A TGF-b related signaling pathway regulates dauer larval development and egg laying in C. elegans . Mutations in
daf-7 ligand,
daf-1 type I receptor,
daf-4 type II receptor, and
daf-8 and
daf-14 Smads result in Dauer-constitutive/Egg-laying defective animals (1). These mutations are suppressed for both defects by mutations in
daf-3 and
daf-5 (2). We are interested in the role of this pathway in egg laying. Two other genes that affect egg laying,
egl-4 and
egl-32 , are also implicated in this pathway by their suppression by
daf-3 and
daf-5 (3).
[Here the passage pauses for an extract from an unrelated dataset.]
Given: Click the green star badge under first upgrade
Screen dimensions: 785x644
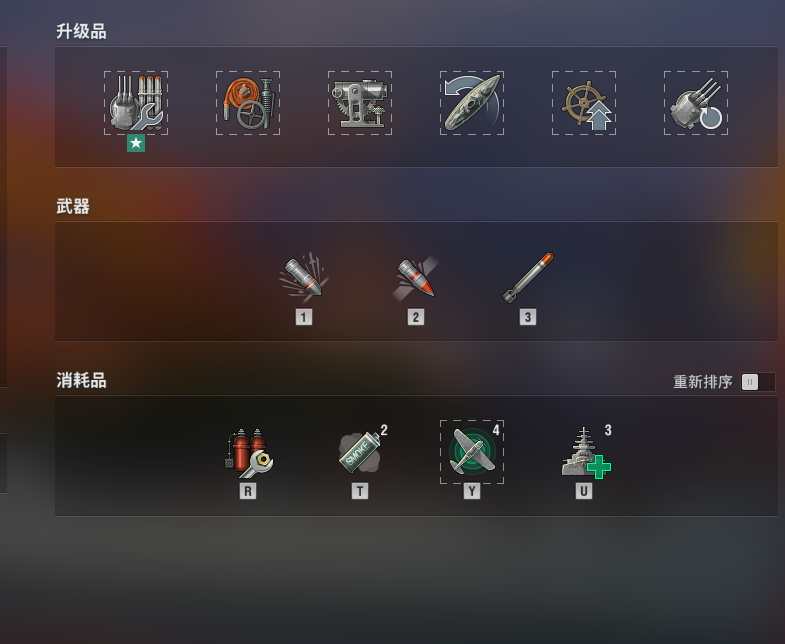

Mutations in
egl-4 also have a weak Dauer-constitutive phenotype (4). Mutants of
egl-32 are the only known mutants to be suppressed by
daf-3 and
daf-5 that are Egg-laying defective, but not Dauer-constitutive. Mutants of
egl-32 retain about twice as many eggs as wild type animals: 30 instead of 14. Experimental evidence suggests that EGL-32 is a sperm protein that regulates egg laying in C. elegans . It has 3 close homologs, all of which are found in C. elegans . EGL-32 and its 3 closest homologs have been shown to be highly expressed in sperm (5).
egl-32(
n155) is a temperature sensitive mutation. Temperature shift assays reveal that L4 is the critical stage for EGL-32 inactivation. The L4 stage does not correspond to the time when eggs are laid, but when hermaphrodites produce sperm. Furthermore, the introduction of wild type sperm, by mating, into
egl-32 animals results in a reduction in the number of eggs retained, and an increase in the number of eggs laid. The introduction of
egl-32 sperm into wild type animals, by mating, causes wild type animals to lay fewer eggs and retain more eggs, many of which are at the comma stage or later. It has previously been described that meiotic maturation and ovulation in C. elegans is regulated partially by sperm (6). In female mutants, oocytes fail to undergo meiotic maturation and sheath cell contraction, which is necessary for ovulation, is irregular (7). Introduction of sperm, by mating, causes oocytes to complete maturation and sheath cells to begin to contract regularly, allowing ovulation. It has recently been found that the major sperm protein (MSP) supplies the signal for oocyte maturation and ovulation (6) in C. elegans . It is possible that a mechanism also exists to coordinate the time of fertilization with the time of egg laying to insure that eggs are not laid too soon or too late. It is possible that this mechanism functions either directly or indirectly through the TGF-b pathway. Further experiments will be done to test this hypothesis. 1.Savage-Dunn C, Cytokine and Growth Factor Reviews , 12, 2001 2.Patterson G.I.., Koweek A., Wong A., Liu Y. and Ruvkun G, Genes Dev. 11, 1997. 3.Trent C., Tsung N. and Horvitz H.R, Genetics. 104, 1983. 4.Daniels S.A., Ailion M., Thomas J.H. and Sengupta P, Genetics 156, 2000. 5.Reinke V., Smith H.E., Nance J., Wang J., Van Doren C., Begley R., Jones S.J.M., Davis E.B., Scherer S., Ward S., Kim S.K, Molecular Cell 6, 2000. 6.Miller M.A., Nguyen V.Q., Lee M., Kosinski M., Schedl T., Capriolo R.M. and Greenstein D. A, Science 291, 2001. 7.Strome S, J Cell Biol. 103, 1986.